Of course, the Mayans ACTUALLY said no such thing – their calendar merely comes to the end of a phase – if they had survived, they would simply have begun another.
However, this fact has not deterred the Survivalists – a God-fearing bunch of right-wing American arseholes – from moving an extra supply of tinned food and bullets – and yet more bullets (can’t have enough bullets) – into their bunkers.
Which poses two thoughts…
One: wouldn’t it be hilarious if they accidentally locked themselves IN those bunkers?
And two: if by COINCIDENCE, a massive asteroid DID strike our little planet and killed everyone apart from said Survivalists – would a sane person actually WANT to survive Armageddon, when their only companions would be those bloody Survivalists?
I think I’d prefer to succumb to the asteroid.
Footnote: I recall a “Zone” episode (or was it a “Limits”?) from the Sixties where a bunch of Survivalists (before the term had even been coined) retire to their bunker, having heard a news report that the Ruskies have been sabre-rattling again.
In the morning, they awake and check the periscope – and see a scene of DEVASTATION around them. They tune in the radio (which is attached to an aerial on their house) and hear only static.

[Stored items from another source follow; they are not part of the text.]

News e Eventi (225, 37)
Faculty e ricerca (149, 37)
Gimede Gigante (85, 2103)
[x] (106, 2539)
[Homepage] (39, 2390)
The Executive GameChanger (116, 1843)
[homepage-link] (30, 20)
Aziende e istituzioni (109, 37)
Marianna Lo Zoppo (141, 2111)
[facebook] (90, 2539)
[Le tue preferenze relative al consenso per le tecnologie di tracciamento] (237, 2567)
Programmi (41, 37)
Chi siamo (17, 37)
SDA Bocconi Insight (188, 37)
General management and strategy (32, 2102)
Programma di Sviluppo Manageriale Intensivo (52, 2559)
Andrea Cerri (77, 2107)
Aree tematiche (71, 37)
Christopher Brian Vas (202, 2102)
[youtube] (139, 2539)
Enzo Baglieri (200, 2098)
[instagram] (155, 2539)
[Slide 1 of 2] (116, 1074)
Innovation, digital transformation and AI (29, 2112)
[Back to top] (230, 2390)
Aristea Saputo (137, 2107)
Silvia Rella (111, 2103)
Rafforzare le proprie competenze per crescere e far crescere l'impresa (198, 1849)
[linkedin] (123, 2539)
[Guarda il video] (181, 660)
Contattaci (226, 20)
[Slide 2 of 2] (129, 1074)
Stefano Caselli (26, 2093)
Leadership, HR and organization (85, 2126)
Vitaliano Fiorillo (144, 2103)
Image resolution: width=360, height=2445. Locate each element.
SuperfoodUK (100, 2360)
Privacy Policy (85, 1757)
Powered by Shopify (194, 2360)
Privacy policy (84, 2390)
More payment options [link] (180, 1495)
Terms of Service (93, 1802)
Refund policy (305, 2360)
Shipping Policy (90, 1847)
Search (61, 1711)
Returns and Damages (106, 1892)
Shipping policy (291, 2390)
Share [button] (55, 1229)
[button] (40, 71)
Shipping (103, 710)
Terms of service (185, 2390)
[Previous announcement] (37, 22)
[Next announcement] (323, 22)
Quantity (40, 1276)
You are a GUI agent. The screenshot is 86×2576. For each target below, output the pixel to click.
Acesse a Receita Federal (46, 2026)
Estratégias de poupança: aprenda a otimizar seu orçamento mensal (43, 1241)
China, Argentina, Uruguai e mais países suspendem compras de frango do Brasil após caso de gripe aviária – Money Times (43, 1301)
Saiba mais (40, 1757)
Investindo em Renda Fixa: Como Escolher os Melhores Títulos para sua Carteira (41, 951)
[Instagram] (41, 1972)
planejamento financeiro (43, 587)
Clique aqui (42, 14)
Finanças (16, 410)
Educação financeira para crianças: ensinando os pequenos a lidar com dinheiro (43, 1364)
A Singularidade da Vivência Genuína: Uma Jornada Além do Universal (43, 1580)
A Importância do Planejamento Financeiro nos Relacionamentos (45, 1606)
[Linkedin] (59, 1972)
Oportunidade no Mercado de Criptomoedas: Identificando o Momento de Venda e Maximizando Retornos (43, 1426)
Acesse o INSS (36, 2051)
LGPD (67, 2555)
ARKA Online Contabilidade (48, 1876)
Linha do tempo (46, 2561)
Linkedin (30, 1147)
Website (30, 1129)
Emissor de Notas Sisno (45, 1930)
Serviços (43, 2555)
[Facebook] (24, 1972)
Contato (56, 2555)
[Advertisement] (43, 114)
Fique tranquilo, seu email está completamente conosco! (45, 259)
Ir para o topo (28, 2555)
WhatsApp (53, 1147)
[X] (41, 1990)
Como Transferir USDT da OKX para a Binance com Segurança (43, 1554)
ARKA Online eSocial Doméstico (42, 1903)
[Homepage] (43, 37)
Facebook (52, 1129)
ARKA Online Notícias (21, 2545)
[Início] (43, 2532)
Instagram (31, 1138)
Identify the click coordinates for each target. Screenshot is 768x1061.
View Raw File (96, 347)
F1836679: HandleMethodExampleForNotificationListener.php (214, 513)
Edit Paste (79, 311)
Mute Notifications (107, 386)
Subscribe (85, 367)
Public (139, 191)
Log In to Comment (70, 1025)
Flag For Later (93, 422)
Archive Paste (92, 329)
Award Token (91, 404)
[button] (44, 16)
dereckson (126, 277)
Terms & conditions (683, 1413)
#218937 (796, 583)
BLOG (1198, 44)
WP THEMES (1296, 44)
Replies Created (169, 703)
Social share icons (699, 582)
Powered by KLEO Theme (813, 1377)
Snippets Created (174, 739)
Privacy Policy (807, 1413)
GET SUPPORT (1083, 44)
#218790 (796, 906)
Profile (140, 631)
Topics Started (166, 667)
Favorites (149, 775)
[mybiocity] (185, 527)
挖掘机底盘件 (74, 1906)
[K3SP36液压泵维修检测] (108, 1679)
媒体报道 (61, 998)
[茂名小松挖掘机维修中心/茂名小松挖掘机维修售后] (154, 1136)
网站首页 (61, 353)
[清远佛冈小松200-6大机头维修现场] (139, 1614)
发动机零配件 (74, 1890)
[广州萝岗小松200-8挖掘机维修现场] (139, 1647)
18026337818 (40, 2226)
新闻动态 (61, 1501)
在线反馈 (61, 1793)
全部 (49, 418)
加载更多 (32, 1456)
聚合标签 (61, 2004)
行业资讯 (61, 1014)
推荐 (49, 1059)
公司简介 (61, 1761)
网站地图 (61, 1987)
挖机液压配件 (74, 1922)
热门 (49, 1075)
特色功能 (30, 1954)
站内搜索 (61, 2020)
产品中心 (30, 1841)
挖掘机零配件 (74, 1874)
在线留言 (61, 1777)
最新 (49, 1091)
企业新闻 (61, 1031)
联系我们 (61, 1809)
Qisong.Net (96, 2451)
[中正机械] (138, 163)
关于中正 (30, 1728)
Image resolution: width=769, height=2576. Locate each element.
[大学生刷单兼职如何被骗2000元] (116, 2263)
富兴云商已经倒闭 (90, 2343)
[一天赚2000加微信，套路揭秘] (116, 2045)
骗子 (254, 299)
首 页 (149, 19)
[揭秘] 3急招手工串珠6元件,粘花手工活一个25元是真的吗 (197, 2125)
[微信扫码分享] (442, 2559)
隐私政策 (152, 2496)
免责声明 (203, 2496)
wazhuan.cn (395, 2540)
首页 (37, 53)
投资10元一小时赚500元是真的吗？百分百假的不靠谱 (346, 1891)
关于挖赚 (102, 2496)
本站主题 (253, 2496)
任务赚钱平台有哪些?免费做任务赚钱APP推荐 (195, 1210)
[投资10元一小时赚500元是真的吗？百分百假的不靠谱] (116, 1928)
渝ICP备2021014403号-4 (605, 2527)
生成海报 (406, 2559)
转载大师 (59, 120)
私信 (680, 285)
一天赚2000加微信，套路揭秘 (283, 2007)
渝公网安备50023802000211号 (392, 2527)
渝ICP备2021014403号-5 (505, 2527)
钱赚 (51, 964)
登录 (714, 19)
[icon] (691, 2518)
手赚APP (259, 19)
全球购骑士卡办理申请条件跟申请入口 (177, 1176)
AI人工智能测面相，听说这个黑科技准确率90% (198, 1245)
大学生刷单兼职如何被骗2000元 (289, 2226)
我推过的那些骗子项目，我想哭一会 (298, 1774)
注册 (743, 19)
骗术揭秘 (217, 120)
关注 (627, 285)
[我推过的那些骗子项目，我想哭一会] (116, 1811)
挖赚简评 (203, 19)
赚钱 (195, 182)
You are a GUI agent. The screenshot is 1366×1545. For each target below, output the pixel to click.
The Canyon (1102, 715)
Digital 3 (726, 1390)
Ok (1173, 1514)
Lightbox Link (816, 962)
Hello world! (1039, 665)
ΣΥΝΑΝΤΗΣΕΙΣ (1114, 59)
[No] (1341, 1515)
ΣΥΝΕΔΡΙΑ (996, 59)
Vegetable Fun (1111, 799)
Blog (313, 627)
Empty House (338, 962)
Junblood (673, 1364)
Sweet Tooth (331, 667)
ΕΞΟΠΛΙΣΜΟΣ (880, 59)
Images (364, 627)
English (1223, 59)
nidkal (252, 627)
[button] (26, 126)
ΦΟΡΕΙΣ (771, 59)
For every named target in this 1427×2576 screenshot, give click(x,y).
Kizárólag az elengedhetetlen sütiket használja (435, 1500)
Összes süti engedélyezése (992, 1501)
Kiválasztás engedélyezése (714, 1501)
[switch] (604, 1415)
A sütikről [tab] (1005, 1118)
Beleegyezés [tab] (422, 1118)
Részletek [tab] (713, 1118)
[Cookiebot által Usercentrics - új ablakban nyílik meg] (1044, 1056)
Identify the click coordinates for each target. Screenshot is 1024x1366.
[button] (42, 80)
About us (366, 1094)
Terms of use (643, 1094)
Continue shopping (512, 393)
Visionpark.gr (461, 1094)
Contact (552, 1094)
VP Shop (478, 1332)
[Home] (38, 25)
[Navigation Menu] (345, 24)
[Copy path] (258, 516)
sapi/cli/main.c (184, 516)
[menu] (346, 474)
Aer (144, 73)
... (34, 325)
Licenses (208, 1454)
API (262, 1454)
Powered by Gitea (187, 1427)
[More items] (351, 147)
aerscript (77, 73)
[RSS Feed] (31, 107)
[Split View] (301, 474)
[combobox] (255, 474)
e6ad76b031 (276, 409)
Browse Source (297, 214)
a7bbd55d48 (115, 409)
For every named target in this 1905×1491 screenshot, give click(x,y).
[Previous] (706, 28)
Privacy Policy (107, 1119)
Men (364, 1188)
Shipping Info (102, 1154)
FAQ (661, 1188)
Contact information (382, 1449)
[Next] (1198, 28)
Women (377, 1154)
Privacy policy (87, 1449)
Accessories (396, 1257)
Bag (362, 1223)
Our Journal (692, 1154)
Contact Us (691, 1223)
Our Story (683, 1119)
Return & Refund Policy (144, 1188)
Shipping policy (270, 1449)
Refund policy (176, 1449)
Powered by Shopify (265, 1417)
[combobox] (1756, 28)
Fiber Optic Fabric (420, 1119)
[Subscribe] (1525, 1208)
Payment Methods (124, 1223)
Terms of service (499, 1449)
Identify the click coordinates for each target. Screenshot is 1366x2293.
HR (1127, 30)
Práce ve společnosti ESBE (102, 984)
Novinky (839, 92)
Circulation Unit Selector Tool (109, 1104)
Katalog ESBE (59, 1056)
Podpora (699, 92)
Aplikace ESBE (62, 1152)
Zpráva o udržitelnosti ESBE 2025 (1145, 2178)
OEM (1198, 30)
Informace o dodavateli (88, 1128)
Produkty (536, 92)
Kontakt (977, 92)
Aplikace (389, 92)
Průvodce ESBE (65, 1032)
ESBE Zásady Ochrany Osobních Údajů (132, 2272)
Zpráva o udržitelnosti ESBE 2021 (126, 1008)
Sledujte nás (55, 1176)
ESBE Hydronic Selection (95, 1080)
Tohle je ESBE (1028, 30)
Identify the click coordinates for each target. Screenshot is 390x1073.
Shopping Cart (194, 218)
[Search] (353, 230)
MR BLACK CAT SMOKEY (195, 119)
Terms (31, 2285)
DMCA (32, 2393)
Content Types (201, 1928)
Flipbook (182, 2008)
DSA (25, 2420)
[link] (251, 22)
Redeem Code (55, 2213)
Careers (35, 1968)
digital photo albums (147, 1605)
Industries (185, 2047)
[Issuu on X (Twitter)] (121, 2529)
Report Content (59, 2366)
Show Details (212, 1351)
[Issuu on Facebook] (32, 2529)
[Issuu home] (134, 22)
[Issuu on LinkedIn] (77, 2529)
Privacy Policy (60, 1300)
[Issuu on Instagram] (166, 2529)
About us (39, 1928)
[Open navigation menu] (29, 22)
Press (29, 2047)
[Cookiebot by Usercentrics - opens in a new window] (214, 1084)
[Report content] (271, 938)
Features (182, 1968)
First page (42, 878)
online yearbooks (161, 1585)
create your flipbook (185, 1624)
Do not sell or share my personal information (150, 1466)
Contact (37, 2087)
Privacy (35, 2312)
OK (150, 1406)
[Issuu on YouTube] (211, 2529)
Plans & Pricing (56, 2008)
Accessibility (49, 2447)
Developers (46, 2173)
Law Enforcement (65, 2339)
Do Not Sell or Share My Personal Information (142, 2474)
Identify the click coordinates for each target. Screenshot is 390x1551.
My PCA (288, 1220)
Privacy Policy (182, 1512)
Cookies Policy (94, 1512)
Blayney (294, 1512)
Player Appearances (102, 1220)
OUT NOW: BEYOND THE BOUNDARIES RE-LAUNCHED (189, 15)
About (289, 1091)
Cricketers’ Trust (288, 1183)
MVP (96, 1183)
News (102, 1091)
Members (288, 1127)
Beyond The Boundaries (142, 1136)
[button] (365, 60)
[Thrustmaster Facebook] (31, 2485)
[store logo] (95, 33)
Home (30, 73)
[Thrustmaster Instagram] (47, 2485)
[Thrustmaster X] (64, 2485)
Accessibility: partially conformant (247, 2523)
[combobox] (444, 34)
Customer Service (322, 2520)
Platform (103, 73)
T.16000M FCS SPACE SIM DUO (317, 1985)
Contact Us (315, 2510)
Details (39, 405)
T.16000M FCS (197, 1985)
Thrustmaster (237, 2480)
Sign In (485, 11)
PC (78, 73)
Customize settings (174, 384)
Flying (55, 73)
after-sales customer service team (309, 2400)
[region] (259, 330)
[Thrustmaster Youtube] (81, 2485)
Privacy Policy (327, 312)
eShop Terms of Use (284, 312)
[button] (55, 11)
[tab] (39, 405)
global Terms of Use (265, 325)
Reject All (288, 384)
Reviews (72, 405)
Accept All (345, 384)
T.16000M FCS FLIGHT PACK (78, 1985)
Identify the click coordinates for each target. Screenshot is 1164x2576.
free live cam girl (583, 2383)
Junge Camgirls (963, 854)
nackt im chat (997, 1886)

Long story short: they live for a YEAR in that bunker, on bottled water and tinned beans (the air must have been less than fragrant) until they finally run OUT.
At which point, they realise they have no option but to chance that the radiation levels have settled back to a survivable level and leave their retreat.
They climb the stairs and open the trapdoor – and discover it’s a sunny day, with people walking about and chatting happily – and their house has BURNED DOWN!
It had happened during that night a year ago – taking their radio aerial with it – since which time, they had spent a YEAR of their lives stuck in a BUNKER.